Show that $f(x) = x^3 + 3\sin x + 2\cos x$ is one-to-one. How would I show that $f(x) = x^3 + 3\sin x + 2\cos x$ is one to one?
Showing that the function is strictly increasing seemed to be the way to go, but then I need to show that $f'(x) = 3x^2 + 3\cos x - 2\sin x > 0$. I graphed the derivative function and it is indeed strictly positive. Thoughts?
 A: To show that $f(x) = x^3 + 3 \sin x + 2 \cos x $ is one-to-one, it is enough to show that $ f'(x) = 3 x^2 + 3 \cos x - 2 \sin x > 0 $ for all $ x $. Notice that $ (3 \cos x - 2 \sin x) \ge -2 $ for all $ x $. So, whenever $ 3 x^2 > 2 $, $ f'(x) $ must be positive. Note that for $ x \le -\pi/2 $ or $ x \ge \pi/2 $, $ 3 x^2 \ge 3 (\pi/2)^2 > 3 (3/2)^2 > 2 $. Hence, $ f'(x) > 0 $ for $ x \le -\pi/2 $ or $ x \ge \pi/2 $. Next, for $ -\pi/2 < x < 0 $, all three terms in the expression of $f'(x)$ are positive, and so $f'(x)$ is also positive.
Finally, consider the case $ 0 \le x \le \pi/2 $. Two ways of establishing $f'(x) > 0$ is described below: one requires a calculator, the other does not.
Using calculator: Note that within $ 0 \le x \le \pi/2 $, $(3 \cos x - 2 \sin x) \le 0$ for $ \tan^{-1} (3/2) \le x \le \pi/2 $. Using a calculator (or your favorite application or programming language), verify that $3 (\tan^{-1} (3/2))^2 > 2$. Since $3 x^2 \ge 3 (\tan^{-1} (3/2))^2 > 2 $ for $ \tan^{-1} (3/2) \le x \le \pi/2 $, we have $ f'(x) > 0 $ for $ 0 \le x \le \pi/2 $.

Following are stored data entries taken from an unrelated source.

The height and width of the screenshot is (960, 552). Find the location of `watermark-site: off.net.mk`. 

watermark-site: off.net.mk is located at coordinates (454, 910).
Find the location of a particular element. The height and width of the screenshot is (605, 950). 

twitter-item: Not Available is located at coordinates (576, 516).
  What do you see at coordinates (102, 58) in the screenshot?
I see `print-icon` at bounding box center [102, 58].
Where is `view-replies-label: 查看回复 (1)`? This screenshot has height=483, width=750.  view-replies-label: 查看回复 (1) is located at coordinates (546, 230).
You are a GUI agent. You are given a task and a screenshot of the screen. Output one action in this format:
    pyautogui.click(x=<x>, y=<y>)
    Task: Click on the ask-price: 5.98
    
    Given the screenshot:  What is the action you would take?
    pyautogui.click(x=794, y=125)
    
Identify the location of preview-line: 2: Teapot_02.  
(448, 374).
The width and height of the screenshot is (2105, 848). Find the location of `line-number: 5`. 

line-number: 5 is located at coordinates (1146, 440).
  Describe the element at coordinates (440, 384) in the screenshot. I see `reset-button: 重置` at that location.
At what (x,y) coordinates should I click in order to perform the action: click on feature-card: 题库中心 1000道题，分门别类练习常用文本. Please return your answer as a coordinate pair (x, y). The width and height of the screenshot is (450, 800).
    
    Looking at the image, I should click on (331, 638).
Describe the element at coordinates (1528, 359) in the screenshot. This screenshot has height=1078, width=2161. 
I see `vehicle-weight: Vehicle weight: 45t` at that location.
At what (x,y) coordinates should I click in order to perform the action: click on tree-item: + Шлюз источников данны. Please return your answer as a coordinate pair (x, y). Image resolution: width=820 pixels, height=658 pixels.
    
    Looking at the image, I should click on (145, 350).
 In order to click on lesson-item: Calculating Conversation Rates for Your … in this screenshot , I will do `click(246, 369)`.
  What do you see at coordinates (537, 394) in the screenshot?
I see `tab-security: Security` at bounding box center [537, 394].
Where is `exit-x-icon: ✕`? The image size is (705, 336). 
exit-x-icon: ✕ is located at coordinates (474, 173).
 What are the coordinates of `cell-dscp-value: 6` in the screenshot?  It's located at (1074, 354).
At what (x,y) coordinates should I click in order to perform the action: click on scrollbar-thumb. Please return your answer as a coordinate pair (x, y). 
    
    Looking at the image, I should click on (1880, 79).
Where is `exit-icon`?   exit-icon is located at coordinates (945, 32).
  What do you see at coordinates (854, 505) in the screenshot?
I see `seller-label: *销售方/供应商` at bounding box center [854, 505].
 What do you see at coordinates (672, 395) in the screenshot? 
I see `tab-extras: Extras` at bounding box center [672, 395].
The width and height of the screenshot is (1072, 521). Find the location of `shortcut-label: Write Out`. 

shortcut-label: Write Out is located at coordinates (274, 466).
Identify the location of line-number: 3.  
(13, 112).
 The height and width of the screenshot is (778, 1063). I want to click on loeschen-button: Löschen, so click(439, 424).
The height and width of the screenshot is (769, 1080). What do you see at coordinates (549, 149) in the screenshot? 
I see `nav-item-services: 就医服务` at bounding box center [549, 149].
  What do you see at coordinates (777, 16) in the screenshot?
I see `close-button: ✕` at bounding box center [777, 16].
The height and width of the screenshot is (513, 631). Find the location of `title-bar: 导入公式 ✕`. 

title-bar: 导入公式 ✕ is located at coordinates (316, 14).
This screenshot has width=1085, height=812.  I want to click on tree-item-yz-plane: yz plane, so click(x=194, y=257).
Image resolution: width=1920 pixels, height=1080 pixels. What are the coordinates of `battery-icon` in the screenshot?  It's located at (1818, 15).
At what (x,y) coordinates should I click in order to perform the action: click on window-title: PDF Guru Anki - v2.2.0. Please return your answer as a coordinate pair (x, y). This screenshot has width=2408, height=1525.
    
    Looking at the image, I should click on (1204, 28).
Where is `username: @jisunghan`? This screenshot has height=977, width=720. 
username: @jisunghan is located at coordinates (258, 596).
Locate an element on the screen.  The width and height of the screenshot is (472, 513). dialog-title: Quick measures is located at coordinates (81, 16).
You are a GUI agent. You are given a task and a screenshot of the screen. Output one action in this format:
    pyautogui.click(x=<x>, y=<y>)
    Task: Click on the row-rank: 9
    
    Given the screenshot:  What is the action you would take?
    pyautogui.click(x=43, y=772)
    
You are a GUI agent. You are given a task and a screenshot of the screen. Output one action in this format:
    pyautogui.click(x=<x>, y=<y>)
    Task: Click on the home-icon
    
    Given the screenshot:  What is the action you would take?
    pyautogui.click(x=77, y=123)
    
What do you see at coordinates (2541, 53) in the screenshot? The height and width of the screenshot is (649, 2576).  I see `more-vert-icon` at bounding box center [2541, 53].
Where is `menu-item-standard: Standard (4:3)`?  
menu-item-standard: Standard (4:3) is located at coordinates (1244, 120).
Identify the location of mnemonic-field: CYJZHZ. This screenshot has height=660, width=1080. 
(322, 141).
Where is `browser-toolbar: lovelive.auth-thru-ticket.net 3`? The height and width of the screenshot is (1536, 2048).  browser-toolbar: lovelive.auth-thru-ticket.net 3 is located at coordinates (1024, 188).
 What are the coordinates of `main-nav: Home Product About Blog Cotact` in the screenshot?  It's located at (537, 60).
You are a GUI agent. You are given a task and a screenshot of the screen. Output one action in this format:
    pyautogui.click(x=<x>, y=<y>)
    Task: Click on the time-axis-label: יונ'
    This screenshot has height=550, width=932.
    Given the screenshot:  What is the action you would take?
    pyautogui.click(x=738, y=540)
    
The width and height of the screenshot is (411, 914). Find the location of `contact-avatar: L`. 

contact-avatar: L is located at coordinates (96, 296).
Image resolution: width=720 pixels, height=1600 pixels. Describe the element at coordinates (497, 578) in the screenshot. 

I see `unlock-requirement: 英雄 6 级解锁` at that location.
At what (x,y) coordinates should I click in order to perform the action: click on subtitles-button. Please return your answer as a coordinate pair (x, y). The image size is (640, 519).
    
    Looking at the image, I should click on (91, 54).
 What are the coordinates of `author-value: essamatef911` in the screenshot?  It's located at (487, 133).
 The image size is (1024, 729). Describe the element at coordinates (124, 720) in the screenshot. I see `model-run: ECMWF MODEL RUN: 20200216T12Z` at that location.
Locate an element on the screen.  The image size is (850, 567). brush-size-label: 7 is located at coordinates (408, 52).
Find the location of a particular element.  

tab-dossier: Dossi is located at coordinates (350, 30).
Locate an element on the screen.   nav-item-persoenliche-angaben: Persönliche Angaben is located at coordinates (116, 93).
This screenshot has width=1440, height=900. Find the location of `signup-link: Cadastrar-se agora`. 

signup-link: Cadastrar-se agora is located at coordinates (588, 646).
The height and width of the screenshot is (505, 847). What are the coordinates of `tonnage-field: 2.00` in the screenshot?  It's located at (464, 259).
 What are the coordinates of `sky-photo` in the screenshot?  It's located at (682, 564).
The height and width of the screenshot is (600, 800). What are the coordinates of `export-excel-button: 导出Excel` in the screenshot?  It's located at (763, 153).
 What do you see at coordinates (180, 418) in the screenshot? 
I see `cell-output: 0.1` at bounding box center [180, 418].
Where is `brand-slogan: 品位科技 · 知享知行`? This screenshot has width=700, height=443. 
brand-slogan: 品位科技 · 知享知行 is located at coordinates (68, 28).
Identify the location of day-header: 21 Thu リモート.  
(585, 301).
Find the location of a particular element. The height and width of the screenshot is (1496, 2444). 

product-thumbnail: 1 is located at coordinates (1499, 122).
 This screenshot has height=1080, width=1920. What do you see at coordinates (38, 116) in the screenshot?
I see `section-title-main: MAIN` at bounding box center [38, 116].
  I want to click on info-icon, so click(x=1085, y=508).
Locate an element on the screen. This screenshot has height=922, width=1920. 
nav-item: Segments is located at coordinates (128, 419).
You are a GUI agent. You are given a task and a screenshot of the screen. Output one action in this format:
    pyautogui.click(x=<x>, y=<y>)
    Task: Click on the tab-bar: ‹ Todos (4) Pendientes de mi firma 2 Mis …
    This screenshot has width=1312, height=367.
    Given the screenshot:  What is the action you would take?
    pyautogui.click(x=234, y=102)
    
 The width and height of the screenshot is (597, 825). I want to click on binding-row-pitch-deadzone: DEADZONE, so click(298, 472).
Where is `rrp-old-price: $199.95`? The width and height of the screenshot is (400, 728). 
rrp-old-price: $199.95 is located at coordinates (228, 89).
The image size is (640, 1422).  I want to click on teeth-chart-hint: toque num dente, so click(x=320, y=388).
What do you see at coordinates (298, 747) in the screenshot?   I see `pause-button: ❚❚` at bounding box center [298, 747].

Without using calculator: This method would not require any calculator, but only knowledge of the values of $\sin x$ and $\cos x$ for $x = (\pi/4), (\pi/3)$, which follows from basic geometry. Like before, it is sufficient to show that $ f'(x) > 0 $ for $ \tan^{-1} (3/2) \le x \le \pi/2 $. Since $\tan^{-1} x$ is a strictly increasing function in $ 0 \le x \le \pi/2 $, it follows that $ \pi/4 = \tan^{-1} 1 < \tan^{-1} (3/2) < \tan^{-1} \sqrt{3} = \pi/3 $. Note that $ 3 x^2 \ge 3 (\pi/3)^2 > 3 $ for $\pi/3 \le x \le \pi/2$, and hence $f'(x) > 0$ for $\pi/3 \le x \le \pi/2$. So, it is sufficient to show that $f'(x) > 0$ for $\pi/4 \le x \le \pi/3$ to complete the proof. Note that for $\pi/4 \le x \le \pi/3$, $3x^2$ is an increasing function, while $(3 \cos x - 2 \sin x)$ is a decreasing function. Therefore, for $\pi/4 \le x \le \pi/3$, $f'(x) \ge$ $ 3 (\pi/4)^2 + (3 \cos (\pi/3) - 2 \sin (\pi/3))$ $> 3 (3/4)^2 + ((3/2) - \sqrt{3}) = (51/16) - \sqrt{3} > 3 - \sqrt{3} > 0$.